Comment Re:This one simple trick ... (Score 1) 189 189

Being a character implies a bunch of other stuff such as different graphical representations (fonts) for the same semantic symbol and a collation ordering. This doesn't make sense for a load of stuff that's now in unicode. If these are meant to be glyphs with well-defined visual representations, then they don't belong in a font with their representation dependent on the font designer's whim. If they're not characters used in any language, then what are the collation rules for them? What order do dog-poop and contains-gluten sort, and how does this vary between locales?

Comment Re:i love infrastructure (Score 1) 411 411

"Well, it sure as hell impressed opportunistic American politicians who have been expanding NATO for 20 years without seemingly any sort of awareness of the provocation towards Russia it entailed"

Oh nonsense, Russia had every opportunity to join NATO and become a modern progressive nation itself. The fact it decided to not do that because it still had dreams of an empire is not NATO's fault but Russia's. NATO is a security organisation and by increasing membership it increases security. Bringing Russia on board was a key aim because that would be the ultimate stability pact for Europe, but Putin killed all that and put the final nails in the coffin when it invaded both Georgia and Ukraine. Putin plays the victim because it suits, but NATO isn't the aggressor here.

Putin would've done what he did regardless, if anything NATO restricted how far he was able to go - certainly it blocked him from annexing the whole of Georgia proper, and places like Latvia, Lithuania, Estonia and so forth would likely be stuck once more with Russian puppet governments were it not for NATO.

Putin is an imperialist, and no amount of appeasement will or would have ever changed that. He was there as a KGB agent when the USSR collapsed and he's never forgiven that. You wont change him, and you wont help him, all you can do is stand up to him and keep him in check.
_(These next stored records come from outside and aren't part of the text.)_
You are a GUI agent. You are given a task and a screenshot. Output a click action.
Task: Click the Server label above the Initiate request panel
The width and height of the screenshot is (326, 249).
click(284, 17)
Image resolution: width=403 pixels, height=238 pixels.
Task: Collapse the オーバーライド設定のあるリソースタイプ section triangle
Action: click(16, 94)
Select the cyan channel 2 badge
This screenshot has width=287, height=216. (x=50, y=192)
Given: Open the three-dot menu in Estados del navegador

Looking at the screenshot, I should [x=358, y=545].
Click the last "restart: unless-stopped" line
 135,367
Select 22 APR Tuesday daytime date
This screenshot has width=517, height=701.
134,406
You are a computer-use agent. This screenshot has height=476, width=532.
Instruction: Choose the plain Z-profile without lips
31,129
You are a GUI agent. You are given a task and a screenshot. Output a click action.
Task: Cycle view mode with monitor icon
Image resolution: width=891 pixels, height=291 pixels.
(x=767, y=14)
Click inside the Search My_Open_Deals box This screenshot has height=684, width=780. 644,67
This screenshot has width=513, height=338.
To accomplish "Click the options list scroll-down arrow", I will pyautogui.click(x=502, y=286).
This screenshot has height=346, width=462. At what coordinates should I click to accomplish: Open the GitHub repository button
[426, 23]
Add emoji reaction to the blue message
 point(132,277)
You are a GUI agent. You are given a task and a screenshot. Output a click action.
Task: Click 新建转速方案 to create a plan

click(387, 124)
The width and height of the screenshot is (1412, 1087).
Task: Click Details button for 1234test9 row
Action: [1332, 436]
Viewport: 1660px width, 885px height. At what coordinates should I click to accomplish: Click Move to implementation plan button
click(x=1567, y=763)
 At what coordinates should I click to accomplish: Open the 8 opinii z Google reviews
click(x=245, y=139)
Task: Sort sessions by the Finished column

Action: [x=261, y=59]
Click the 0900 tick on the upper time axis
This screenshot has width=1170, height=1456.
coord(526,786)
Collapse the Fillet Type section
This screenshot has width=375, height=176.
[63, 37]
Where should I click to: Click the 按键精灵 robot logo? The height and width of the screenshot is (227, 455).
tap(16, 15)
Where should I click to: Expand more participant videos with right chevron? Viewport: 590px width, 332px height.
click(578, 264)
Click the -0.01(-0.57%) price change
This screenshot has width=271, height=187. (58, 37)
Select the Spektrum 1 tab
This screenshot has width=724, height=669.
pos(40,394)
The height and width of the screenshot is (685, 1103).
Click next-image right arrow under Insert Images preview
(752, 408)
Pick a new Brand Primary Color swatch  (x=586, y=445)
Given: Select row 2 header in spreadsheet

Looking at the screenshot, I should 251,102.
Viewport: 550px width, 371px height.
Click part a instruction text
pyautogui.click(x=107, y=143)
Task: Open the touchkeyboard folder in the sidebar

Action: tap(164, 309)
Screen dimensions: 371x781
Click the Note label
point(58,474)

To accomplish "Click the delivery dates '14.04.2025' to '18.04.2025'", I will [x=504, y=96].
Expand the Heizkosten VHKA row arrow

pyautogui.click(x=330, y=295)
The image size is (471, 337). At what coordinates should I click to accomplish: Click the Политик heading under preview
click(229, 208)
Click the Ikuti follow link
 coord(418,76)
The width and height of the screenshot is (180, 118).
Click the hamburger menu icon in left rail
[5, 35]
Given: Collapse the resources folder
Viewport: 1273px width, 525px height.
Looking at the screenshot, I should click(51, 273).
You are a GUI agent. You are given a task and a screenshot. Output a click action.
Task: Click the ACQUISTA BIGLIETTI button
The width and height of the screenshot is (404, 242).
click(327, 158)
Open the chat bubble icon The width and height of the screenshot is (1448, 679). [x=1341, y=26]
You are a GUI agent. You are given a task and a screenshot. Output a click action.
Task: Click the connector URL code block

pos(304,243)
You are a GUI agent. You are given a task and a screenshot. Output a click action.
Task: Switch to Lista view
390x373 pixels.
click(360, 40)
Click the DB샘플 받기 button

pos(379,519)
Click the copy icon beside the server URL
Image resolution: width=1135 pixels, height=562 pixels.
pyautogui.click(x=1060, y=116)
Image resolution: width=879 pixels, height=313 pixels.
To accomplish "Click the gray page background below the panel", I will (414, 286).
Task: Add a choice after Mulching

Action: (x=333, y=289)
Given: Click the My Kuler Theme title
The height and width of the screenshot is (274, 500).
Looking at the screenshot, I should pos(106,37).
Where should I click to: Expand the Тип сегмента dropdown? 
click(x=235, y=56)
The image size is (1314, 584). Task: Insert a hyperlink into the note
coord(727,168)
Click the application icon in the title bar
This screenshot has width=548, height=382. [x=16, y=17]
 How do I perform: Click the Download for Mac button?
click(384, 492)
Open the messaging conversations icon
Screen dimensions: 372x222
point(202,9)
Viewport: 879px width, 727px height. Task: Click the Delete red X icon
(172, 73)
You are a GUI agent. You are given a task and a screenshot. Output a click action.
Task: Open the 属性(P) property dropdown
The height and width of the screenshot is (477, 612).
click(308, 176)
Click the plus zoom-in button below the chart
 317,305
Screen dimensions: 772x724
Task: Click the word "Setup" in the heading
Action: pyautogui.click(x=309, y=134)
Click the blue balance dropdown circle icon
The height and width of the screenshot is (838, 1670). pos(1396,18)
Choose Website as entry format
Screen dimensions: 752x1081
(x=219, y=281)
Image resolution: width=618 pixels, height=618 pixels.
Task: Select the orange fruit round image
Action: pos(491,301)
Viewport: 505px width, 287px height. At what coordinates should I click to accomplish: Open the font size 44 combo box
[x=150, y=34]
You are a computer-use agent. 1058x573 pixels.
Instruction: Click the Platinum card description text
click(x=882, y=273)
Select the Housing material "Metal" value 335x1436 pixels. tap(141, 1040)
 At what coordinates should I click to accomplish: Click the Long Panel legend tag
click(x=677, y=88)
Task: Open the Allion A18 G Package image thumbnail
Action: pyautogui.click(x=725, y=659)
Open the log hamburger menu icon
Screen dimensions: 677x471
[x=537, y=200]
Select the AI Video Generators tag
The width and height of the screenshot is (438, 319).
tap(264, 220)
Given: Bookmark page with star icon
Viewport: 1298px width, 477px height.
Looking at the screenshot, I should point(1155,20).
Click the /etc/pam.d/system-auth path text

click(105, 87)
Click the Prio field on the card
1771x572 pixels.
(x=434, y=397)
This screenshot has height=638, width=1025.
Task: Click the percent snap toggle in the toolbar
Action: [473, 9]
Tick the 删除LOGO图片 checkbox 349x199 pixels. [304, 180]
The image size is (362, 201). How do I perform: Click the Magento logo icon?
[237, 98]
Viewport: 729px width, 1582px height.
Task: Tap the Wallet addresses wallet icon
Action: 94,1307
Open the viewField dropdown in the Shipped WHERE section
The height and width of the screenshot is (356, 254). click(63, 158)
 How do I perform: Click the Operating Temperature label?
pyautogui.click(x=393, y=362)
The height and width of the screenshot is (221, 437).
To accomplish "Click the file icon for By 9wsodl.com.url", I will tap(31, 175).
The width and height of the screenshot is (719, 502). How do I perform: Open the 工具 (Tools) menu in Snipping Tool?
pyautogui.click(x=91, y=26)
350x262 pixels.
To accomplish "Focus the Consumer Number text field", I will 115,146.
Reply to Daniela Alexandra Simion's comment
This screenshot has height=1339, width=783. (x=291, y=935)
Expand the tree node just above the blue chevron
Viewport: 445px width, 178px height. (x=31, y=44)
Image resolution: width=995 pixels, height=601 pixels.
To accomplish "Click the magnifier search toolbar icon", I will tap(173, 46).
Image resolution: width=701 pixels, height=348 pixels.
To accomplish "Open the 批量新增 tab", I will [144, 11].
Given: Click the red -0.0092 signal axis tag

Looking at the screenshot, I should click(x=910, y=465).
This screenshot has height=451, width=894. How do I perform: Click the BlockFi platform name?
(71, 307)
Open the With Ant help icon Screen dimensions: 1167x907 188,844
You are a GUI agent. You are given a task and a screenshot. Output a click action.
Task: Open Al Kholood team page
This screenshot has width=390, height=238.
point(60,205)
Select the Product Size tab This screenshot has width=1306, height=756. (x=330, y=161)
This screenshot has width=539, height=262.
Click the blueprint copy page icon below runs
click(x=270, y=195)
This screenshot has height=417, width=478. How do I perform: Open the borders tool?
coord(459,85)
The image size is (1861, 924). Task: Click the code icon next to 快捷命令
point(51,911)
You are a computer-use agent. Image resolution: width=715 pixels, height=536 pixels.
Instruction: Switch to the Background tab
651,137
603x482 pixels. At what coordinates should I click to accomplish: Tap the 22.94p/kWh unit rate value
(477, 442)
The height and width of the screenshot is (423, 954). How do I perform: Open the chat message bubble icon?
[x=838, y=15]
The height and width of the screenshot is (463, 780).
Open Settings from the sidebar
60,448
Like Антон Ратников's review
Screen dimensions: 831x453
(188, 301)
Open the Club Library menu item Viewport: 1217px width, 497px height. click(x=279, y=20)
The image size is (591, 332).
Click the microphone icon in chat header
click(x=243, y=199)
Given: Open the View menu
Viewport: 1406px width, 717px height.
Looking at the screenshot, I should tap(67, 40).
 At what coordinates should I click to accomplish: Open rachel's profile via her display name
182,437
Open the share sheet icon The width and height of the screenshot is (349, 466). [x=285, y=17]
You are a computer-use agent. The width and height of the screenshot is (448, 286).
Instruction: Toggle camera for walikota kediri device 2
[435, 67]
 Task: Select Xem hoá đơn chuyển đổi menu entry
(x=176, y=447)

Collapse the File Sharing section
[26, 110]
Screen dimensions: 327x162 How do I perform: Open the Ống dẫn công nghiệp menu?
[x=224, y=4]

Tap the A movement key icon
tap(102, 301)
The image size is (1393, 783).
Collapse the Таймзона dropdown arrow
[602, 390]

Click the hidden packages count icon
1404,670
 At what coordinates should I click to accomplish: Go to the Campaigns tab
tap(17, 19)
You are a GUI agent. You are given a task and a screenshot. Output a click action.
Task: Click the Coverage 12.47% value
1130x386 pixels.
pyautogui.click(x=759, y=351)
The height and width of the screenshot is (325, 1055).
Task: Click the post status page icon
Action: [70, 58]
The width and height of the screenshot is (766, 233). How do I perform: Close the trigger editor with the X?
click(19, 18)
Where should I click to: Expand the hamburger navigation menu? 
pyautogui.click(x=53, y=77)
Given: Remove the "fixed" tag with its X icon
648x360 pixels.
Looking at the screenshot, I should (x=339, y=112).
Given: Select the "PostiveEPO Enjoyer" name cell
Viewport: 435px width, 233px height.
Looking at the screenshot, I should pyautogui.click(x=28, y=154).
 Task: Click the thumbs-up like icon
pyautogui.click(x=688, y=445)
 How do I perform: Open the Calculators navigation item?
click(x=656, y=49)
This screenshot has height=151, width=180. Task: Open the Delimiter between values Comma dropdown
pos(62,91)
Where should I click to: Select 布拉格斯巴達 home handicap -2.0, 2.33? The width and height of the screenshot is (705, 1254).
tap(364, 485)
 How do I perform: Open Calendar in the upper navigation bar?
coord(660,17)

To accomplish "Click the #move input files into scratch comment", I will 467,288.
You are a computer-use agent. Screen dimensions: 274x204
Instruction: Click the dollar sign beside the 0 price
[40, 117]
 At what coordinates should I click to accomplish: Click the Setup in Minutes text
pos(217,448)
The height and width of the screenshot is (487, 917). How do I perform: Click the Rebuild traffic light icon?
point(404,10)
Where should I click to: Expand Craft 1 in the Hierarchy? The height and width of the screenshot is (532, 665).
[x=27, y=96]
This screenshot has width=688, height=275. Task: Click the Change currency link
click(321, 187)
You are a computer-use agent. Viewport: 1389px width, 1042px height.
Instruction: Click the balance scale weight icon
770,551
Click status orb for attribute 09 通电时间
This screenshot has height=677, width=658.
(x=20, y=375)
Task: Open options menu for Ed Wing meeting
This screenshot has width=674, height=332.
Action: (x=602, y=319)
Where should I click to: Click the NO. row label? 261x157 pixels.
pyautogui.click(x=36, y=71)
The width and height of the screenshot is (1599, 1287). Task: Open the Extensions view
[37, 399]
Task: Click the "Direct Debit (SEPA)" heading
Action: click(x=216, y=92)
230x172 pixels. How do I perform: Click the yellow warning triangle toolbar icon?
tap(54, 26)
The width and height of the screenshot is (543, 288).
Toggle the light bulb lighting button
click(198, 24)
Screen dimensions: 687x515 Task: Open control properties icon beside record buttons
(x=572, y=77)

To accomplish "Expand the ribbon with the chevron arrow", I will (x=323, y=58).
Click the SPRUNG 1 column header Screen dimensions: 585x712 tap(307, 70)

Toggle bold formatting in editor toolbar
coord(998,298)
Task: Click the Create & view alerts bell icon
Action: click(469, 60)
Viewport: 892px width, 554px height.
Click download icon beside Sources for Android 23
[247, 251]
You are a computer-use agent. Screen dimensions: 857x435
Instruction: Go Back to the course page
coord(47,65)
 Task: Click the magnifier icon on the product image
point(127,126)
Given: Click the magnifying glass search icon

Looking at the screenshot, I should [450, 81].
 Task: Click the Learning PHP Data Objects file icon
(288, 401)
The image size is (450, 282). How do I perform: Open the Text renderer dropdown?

He believes soviet Russia was always right, and he's determined to try and rebuild the empire he believes was stolen from Russia, failing to realise it wasn't stolen, merely that the people Russia oppressed for so long were taking their freedom back.

Comment Re:Why is that illegal? (Score 4, Interesting) 224 224

Yeah if Turkey's latest actions where it's killed 260 kurds are anything to go by it's pretty obvious which side Turkey is on.

Turkey is the new Pakistan, pretending to be pro-West on one hand to get nice military funding, whilst supporting the likes of the Taliban, Al Qaeda and ISIS on the other.

All thanks to Erdogan.

Comment Re: society of fear (Score 1) 189 189

It is illogical; but these are well documented biases in human risk perception(individual and, alas, institutional): We fear risk more if we perceive ourselves as having no control over the situation(so, would rather risk a crash themselves than be at the mercy of even an expert other driver). We also fear risks imposed by other people more than those imposed by 'natural' or 'chance' causes, hence the fear of 'criminals' being greater than that of burning to death.